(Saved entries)
Segment Open
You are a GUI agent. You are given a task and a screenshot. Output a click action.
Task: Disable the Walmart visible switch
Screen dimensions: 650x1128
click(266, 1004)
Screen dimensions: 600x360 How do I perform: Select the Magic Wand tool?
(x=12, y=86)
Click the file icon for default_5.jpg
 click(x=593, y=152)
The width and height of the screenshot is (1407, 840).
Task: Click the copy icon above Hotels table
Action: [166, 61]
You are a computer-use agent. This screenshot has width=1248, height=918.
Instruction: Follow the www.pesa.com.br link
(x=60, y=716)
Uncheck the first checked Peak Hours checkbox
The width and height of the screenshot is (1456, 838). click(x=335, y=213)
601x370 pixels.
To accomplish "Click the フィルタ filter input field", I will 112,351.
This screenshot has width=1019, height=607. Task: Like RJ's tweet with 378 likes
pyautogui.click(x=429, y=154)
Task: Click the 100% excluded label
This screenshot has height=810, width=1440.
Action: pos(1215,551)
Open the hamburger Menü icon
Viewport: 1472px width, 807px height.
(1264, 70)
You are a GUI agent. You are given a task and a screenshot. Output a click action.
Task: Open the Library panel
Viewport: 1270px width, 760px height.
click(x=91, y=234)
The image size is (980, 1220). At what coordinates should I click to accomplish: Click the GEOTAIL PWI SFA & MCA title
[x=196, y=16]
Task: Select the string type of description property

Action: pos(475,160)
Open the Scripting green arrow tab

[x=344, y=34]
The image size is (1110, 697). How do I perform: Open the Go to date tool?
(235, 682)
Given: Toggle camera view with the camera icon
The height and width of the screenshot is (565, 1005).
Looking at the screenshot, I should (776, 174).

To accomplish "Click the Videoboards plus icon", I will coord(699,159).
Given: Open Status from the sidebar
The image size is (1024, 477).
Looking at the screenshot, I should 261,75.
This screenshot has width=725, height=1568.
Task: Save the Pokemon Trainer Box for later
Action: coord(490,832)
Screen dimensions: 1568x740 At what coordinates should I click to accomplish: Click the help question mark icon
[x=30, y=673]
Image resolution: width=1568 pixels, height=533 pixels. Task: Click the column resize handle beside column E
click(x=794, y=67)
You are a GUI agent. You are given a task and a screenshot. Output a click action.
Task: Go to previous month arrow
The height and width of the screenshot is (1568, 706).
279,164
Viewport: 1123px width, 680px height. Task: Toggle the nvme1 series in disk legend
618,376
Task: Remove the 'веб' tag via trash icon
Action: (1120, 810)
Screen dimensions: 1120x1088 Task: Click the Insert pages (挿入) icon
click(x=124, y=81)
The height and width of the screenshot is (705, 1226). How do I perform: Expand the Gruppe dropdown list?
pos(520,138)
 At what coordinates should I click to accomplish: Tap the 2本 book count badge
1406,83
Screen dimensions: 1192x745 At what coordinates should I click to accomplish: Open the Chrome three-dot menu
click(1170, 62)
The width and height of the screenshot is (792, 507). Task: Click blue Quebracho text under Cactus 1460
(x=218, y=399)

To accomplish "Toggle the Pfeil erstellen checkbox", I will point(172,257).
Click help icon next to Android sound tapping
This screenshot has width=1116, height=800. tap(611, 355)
Segment Closed
PROMPT
Of the entries above, repeat exactly the lines from the line with "The height and width of the screenshot is (565, 1005)." through the line with "Given: Open Status from the sidebar", both of them included.

EXERCISE ANSWER
The height and width of the screenshot is (565, 1005).
Looking at the screenshot, I should (776, 174).

To accomplish "Click the Videoboards plus icon", I will coord(699,159).
Given: Open Status from the sidebar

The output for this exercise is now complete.